Background

Rich metadata ensure that open access (OA) articles can be found and reused. To manage OA publication fees and negotiate transformative agreements, it is therefore crucial to monitor metadata compliance (Borrego et al., 2020; Geschuhn & Stone, 2017; Marques et al., 2019).

metacheck lets you automatically check the quality of publisher-provided metadata for OA journal articles. The tool mainly targets libraries and consortia that manage OA publishing funds and negotiate transformative agreements.

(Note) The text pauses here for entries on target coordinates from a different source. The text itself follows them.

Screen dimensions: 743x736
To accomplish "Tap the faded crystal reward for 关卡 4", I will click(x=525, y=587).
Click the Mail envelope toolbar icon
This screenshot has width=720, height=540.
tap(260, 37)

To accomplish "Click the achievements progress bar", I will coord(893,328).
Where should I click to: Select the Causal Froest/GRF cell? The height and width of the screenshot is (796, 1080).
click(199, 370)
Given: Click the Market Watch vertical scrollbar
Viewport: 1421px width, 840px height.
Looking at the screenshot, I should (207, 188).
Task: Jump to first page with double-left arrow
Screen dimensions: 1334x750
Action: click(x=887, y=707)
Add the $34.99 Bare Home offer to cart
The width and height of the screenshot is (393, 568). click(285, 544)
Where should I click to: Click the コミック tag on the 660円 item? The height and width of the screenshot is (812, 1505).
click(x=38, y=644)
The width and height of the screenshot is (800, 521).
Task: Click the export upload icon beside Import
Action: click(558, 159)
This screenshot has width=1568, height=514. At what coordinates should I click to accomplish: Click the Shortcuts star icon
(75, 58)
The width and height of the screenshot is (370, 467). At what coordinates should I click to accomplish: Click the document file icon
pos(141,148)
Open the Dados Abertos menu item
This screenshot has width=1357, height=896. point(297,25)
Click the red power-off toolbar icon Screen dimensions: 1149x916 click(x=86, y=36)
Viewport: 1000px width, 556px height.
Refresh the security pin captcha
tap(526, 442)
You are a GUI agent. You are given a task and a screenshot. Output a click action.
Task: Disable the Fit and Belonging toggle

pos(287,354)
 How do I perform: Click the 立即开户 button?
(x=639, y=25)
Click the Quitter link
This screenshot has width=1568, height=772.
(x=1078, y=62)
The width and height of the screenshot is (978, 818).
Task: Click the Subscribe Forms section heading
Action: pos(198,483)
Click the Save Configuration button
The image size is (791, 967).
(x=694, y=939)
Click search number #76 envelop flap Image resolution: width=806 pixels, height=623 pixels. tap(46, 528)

metacheck focuses on DOIs from the registration agency Crossref. Crossref is used by all major publishers (Hendricks et al., 2020). As a consequence, Crossref is a key data source for leading open access discovery services like Unpaywall (Piwowar et al., 2018) and open access transparency initiatives like Open APC (Jahn & Tullney, 2016; Pieper & Broschinski, 2018).

metacheck uses Crossref Metadata Plus. A service-level agreement ensures performant access to the Crossref REST API.

For more details on compliance checking of licensing information in Crossref in the context of OA transformative agreements, see Voigt (2020).

Example

Pretest

You have provided 284 DOIs.

We first check whether these DOIs could have compliant open access metadata. DOIs that do not meet one or more of following criteria are excluded from the below analysis.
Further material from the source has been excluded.